> [Stated problem]
Count the lines in the material below that contain the string "Image", matching uppercase and lowercase exactly, and reply with only that number.

> [Rows]

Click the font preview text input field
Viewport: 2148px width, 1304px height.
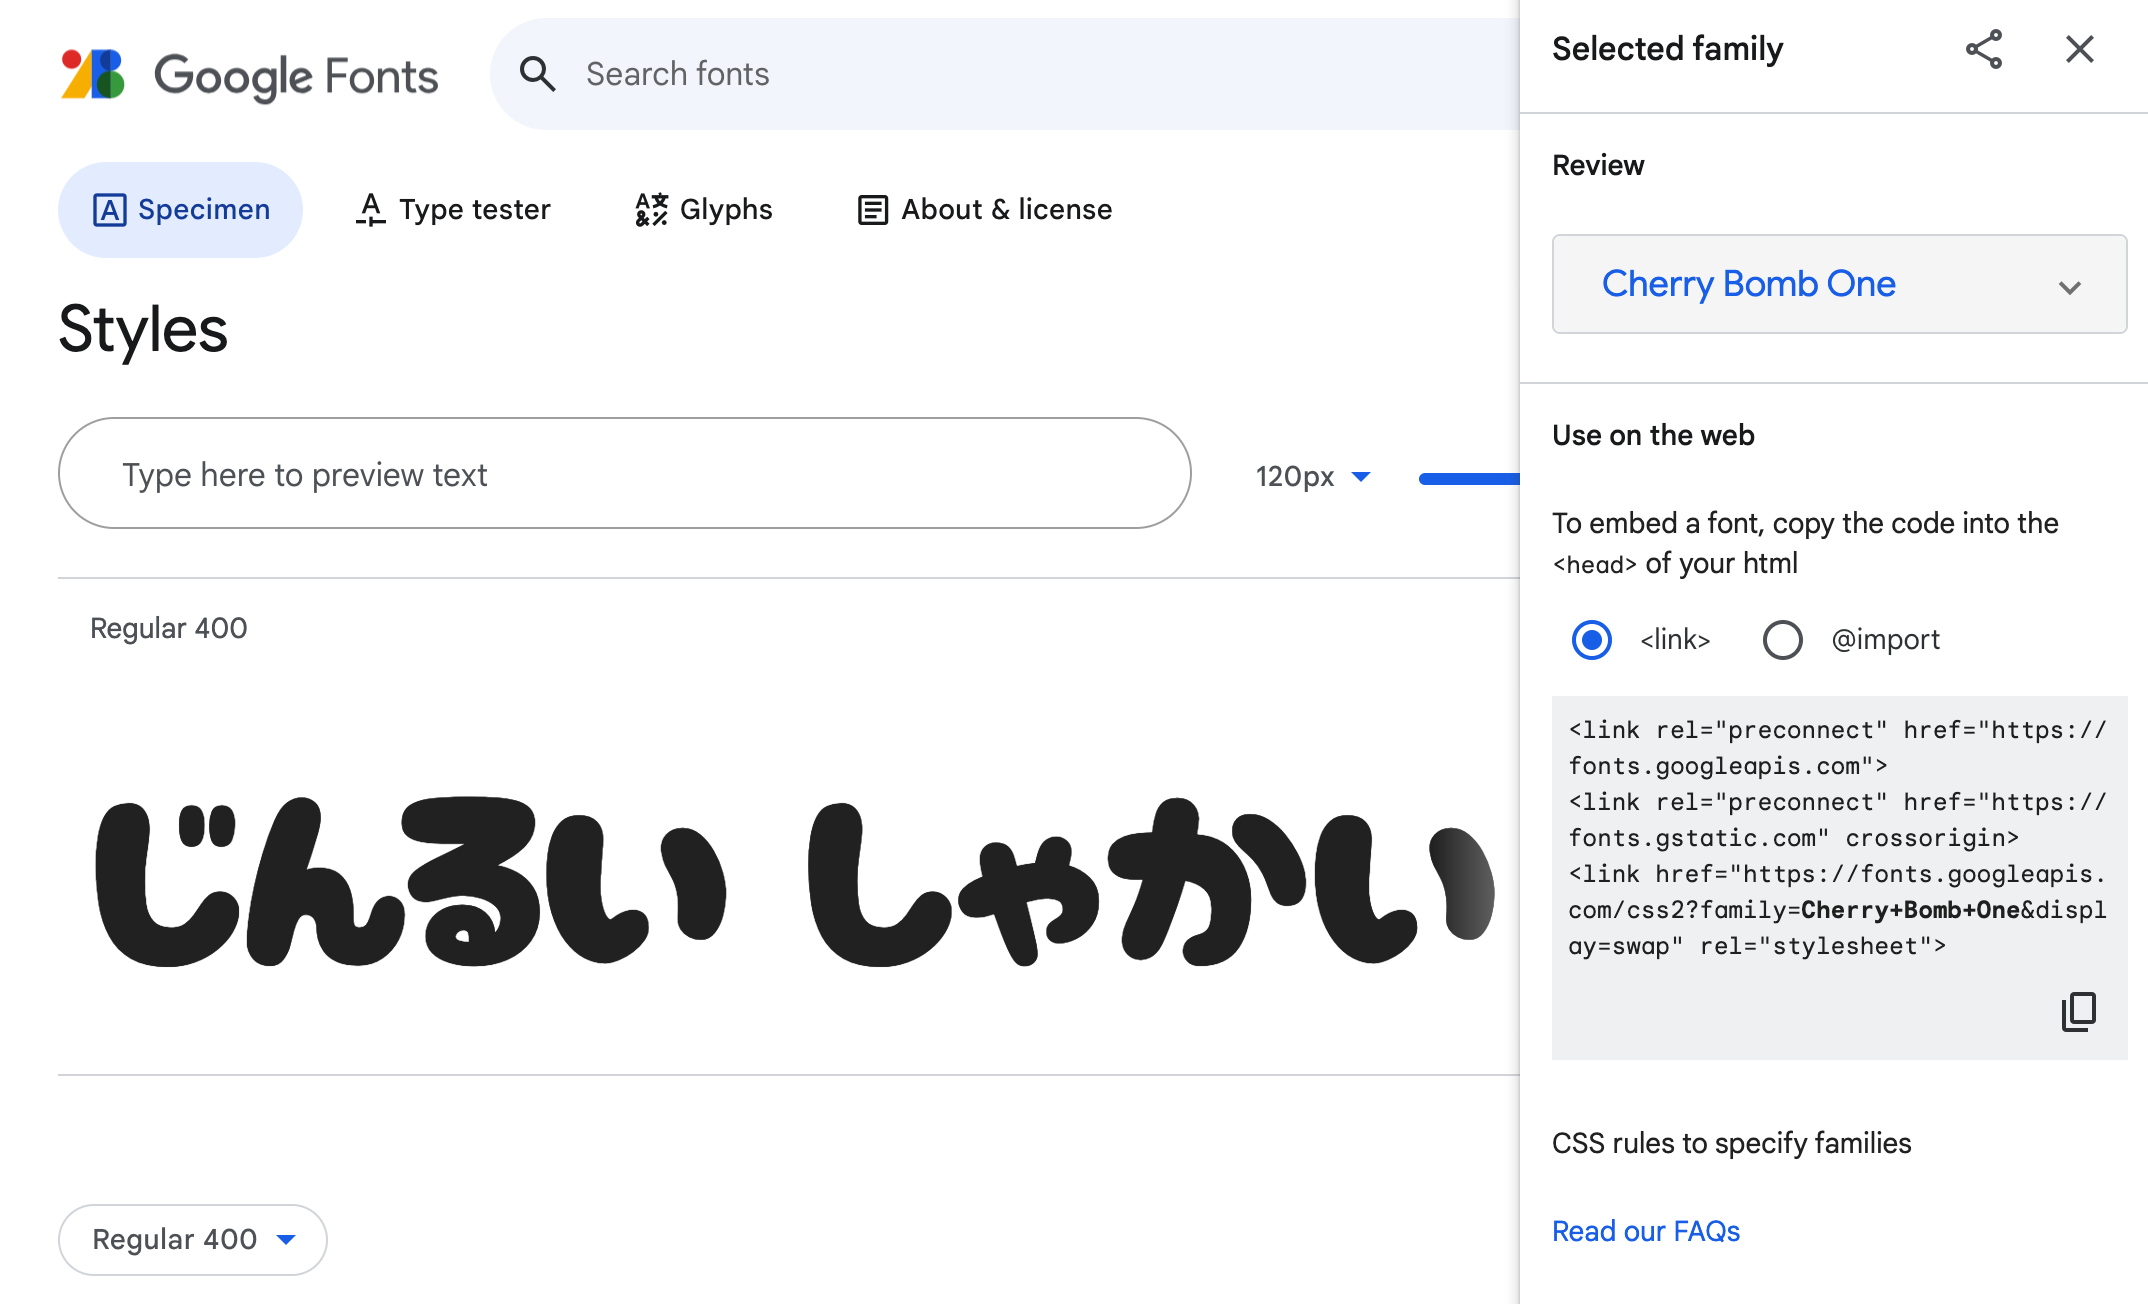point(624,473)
--
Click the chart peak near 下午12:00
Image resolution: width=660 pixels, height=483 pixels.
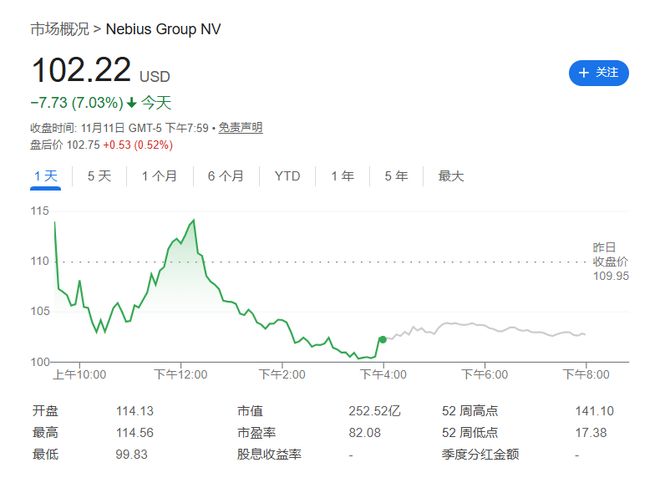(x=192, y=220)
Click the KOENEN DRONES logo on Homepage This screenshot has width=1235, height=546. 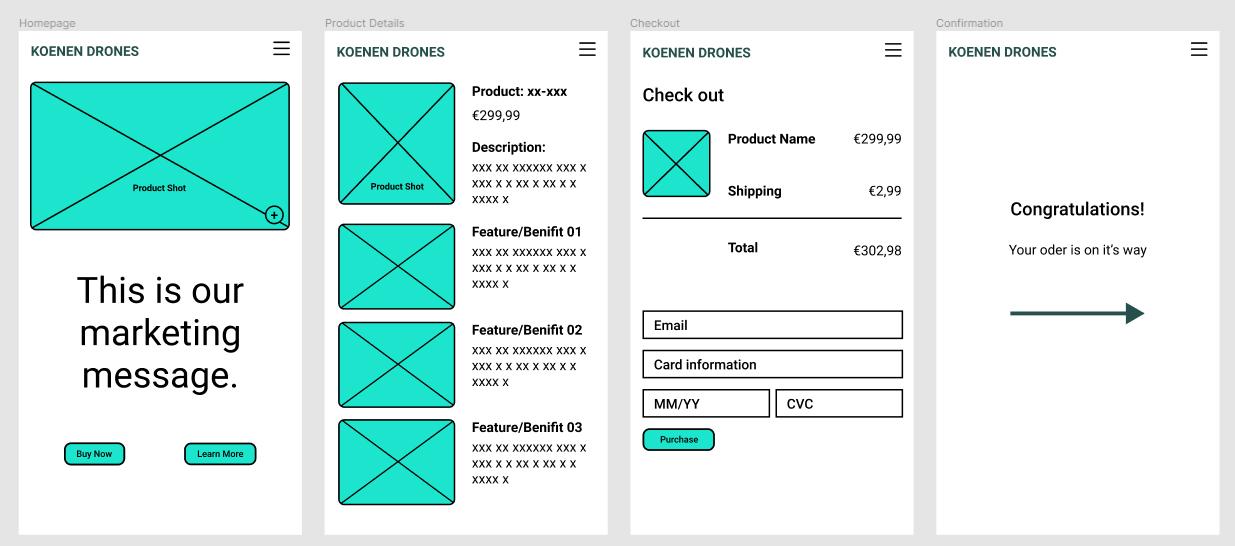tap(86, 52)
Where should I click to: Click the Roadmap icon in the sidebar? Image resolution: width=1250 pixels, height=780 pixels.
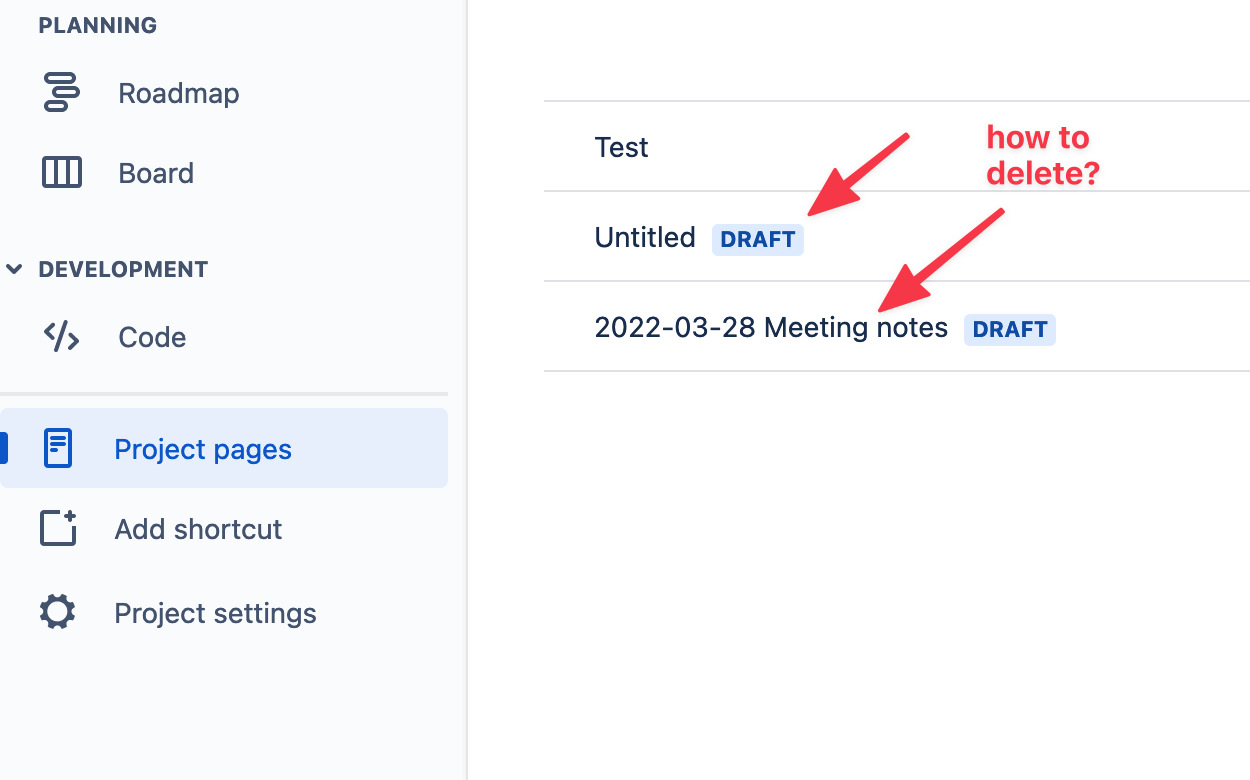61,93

> [Full answer]
2